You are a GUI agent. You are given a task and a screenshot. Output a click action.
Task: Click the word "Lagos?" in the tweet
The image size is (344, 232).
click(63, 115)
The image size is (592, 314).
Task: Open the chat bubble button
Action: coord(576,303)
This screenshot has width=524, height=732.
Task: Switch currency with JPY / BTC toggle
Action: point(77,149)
--- --- ---
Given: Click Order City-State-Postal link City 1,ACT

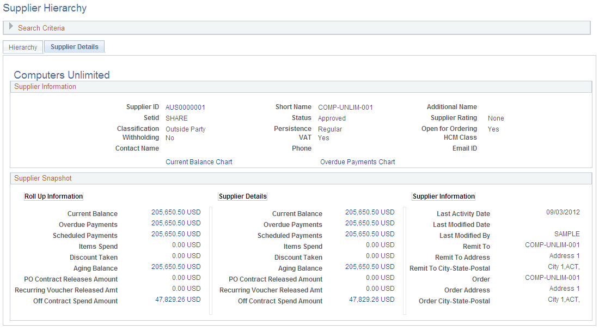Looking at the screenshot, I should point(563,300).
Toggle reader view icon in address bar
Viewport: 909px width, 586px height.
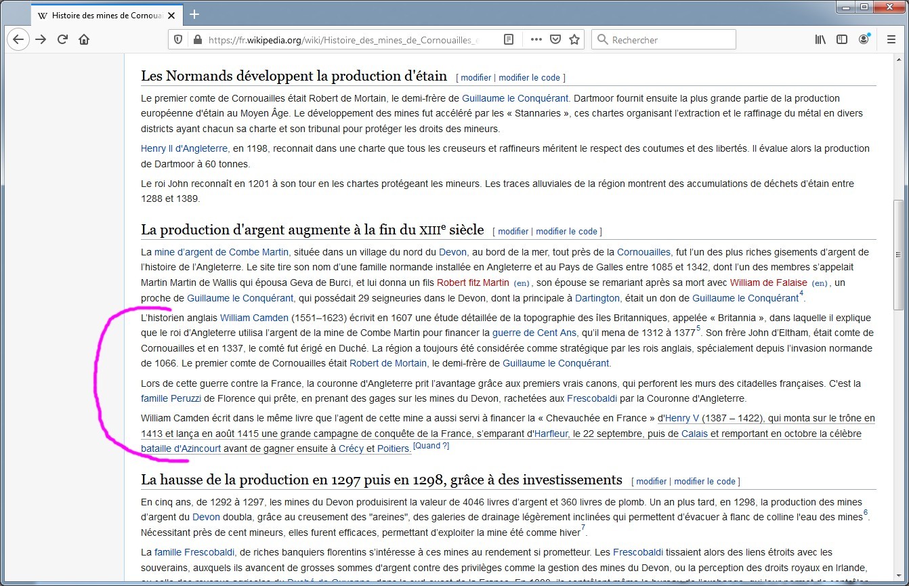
--- --- ---
Please set down, exactly and with no pictures, the lines in the entries above starting at the one holding "Given: Click Order" and ending at the one holding "Viewport: 909px width, 586px height.", ends included.

Given: Click Order City-State-Postal link City 1,ACT

Looking at the screenshot, I should point(563,300).
Toggle reader view icon in address bar
Viewport: 909px width, 586px height.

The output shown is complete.